La violencia talibán paraliza Kabul
Una sucesión de atentados pone en entredicho la nueva estrategia de EE UU en apoyo a las fuerzas afganas
Ángeles Espinosa
Dubái, El País
El terror ha paralizado Kabul. “Todo el mundo tiene miedo de que le pille el próximo atentado. Las redes sociales están llenas de avisos y rumores”, cuenta Rohullah Sorush. Como muchos habitantes de la capital afgana, este investigador social no ha acudido al trabajo durante la última semana. Muchos temen que se haya subestimado la amenaza talibán. La sucesión de ataques terroristas que ha padecido la ciudad a finales de enero pone bajo la lupa la estrategia más agresiva de Estados Unidos en apoyo de las fuerzas de seguridad afganas.
Dieciséis años después de que EE UU les echara del poder en Kabul, los talibanes no sólo están impidiendo la normalización de Afganistán y poniendo en jaque al Gobierno, sino que dan la impresión de estar ganando fuerza.
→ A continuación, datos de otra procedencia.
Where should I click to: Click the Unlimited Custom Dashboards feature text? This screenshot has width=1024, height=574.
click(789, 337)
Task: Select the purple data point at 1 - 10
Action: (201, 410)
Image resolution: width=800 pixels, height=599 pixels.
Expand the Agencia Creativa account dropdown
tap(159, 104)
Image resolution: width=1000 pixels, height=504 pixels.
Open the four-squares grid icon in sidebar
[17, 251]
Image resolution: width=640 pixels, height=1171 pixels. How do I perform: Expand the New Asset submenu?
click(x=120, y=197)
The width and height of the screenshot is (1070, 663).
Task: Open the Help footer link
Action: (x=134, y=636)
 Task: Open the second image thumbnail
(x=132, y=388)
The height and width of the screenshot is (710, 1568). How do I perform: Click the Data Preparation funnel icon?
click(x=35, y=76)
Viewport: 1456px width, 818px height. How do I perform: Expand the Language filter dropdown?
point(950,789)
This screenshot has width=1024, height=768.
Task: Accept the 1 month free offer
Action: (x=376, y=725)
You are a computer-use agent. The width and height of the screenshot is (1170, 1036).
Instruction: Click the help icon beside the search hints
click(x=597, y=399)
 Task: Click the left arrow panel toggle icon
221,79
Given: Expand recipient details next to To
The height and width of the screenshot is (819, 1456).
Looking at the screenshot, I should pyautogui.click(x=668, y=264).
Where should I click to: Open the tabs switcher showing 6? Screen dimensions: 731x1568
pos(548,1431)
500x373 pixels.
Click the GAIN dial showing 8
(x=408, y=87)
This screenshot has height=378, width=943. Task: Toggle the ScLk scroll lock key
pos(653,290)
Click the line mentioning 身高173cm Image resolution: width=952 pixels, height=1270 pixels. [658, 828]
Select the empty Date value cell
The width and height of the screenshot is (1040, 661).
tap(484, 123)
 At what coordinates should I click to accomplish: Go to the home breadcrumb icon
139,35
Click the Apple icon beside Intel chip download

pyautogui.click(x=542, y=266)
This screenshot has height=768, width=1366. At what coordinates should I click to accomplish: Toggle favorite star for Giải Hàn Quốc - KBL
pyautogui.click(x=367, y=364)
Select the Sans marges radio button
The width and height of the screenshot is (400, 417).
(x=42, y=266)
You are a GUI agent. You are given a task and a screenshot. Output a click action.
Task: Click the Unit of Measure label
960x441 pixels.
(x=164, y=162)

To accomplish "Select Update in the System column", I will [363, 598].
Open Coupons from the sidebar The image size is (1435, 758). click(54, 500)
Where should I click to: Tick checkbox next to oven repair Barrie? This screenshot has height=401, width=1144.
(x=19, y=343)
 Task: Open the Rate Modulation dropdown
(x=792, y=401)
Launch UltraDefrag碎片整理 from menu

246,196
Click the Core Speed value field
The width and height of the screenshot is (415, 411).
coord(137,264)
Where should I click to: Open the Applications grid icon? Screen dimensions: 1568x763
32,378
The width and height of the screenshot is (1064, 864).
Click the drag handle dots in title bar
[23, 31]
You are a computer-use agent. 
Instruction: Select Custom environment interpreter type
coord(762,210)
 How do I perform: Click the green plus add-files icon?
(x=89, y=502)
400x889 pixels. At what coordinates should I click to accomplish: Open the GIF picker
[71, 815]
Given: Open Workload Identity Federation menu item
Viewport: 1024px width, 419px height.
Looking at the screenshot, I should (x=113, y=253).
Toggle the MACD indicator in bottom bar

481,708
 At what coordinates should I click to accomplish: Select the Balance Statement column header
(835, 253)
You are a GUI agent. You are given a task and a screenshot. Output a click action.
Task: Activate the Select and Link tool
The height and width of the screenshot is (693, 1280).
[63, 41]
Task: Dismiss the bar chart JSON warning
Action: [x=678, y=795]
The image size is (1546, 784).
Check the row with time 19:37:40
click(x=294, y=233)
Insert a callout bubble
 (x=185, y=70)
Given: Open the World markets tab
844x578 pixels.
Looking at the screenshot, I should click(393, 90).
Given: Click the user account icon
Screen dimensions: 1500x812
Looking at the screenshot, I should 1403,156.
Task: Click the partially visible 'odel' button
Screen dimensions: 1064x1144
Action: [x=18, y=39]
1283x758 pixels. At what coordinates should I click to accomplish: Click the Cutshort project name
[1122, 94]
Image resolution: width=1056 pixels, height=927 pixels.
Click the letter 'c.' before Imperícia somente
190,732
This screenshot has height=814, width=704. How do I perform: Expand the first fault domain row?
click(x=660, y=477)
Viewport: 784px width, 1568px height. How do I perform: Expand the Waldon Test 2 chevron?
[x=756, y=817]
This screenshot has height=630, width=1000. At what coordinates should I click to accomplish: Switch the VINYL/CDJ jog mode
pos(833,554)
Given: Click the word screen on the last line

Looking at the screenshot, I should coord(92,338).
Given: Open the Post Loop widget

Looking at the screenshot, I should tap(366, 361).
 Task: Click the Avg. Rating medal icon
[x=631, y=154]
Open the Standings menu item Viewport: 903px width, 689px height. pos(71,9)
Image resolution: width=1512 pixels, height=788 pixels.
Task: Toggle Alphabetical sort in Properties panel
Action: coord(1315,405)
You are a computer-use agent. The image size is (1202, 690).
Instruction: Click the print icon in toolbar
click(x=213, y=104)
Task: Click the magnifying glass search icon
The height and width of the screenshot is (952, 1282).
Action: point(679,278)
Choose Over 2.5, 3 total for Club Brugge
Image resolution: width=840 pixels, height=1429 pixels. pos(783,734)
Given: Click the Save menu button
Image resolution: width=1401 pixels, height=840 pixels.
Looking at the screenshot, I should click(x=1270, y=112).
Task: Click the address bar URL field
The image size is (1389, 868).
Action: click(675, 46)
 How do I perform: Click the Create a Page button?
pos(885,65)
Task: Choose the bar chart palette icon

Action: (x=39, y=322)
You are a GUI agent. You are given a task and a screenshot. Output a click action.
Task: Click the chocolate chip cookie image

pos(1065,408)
La guerra “se ha extendido y se ha hecho más violenta durante el año pasado”, señala a EL PAÍS Thomas Ruttig, codirector del Afghanistan Analysts Network (AAN), un centro de análisis independiente sin ánimo de lucro.
Una investigación de la BBC aseguraba esta semana que ese grupo insurgente actúa abiertamente en el 70 % del país, donde viven la mitad de los 30 millones de afganos. Las autoridades de Kabul lo han calificado de “exagerado”, pero el hecho de que el Pentágono no haya autorizado al Inspector General para la Reconstrucción de Afganistán del Congreso estadounidense a incluir datos al respecto en su informe de enero ha despertado sospechas (de poco sirve que más tarde se atribuyera a un error). Incluso con las cifras que facilitó el pasado octubre, las fuerzas de seguridad afganas apenas controlan el 57 % del territorio.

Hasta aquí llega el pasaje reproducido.